-- DATASET ROWS --
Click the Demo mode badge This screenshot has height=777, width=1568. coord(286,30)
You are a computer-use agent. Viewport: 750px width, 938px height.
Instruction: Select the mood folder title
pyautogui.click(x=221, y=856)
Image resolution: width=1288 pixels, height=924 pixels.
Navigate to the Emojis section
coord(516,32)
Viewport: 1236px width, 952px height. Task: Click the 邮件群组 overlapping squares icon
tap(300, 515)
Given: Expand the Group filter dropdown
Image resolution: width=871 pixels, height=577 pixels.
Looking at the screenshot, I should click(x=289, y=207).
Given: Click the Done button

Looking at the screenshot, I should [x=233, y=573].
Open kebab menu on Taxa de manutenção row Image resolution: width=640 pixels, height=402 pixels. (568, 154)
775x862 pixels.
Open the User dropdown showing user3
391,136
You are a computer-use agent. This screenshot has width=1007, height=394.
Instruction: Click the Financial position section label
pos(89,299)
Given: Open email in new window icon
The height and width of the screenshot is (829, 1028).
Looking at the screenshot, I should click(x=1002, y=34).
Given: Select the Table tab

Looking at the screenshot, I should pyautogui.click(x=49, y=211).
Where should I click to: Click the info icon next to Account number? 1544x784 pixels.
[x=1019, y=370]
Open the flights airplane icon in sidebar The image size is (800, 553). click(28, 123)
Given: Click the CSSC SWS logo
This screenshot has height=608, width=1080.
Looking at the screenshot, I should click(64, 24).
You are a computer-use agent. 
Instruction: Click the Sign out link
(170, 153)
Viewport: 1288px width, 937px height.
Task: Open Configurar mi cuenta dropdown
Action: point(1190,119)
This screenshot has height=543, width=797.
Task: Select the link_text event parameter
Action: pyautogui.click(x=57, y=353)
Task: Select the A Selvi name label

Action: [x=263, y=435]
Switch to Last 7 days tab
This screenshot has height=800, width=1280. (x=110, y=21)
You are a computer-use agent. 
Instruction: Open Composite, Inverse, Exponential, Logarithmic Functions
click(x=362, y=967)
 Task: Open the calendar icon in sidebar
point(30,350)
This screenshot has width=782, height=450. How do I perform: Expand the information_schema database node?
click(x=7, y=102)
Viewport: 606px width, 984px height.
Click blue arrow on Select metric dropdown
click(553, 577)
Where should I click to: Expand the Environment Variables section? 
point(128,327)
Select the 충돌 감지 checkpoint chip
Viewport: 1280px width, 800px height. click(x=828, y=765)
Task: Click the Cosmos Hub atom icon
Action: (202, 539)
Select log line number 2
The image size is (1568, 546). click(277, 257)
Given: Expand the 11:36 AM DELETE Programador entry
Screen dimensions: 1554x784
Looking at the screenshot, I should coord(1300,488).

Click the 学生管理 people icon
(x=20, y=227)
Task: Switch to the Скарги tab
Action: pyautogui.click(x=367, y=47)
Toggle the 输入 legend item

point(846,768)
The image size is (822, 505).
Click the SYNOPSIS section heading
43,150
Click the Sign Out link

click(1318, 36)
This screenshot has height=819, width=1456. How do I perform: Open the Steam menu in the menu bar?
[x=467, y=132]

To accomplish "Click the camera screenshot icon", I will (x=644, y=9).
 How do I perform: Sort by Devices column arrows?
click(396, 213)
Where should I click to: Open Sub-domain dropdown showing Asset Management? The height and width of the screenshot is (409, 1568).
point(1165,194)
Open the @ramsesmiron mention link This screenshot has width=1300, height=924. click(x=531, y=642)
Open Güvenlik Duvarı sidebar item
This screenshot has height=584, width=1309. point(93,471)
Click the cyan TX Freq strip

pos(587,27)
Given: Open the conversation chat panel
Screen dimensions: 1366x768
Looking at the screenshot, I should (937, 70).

-- TO BE DONE --
Rewrite the entries from the start of the entries through the line that contains "pyautogui.click(x=221, y=856)", both included, keeping the requests as they are. Multiply every coordinate in the answers by 1.45 and round to whole numbers, halves up, leaving all other numbers unchanged.

-- ANSWER FOR THE TASK --
Click the Demo mode badge This screenshot has height=777, width=1568. coord(415,44)
You are a computer-use agent. Viewport: 750px width, 938px height.
Instruction: Select the mood folder title
pyautogui.click(x=320, y=1241)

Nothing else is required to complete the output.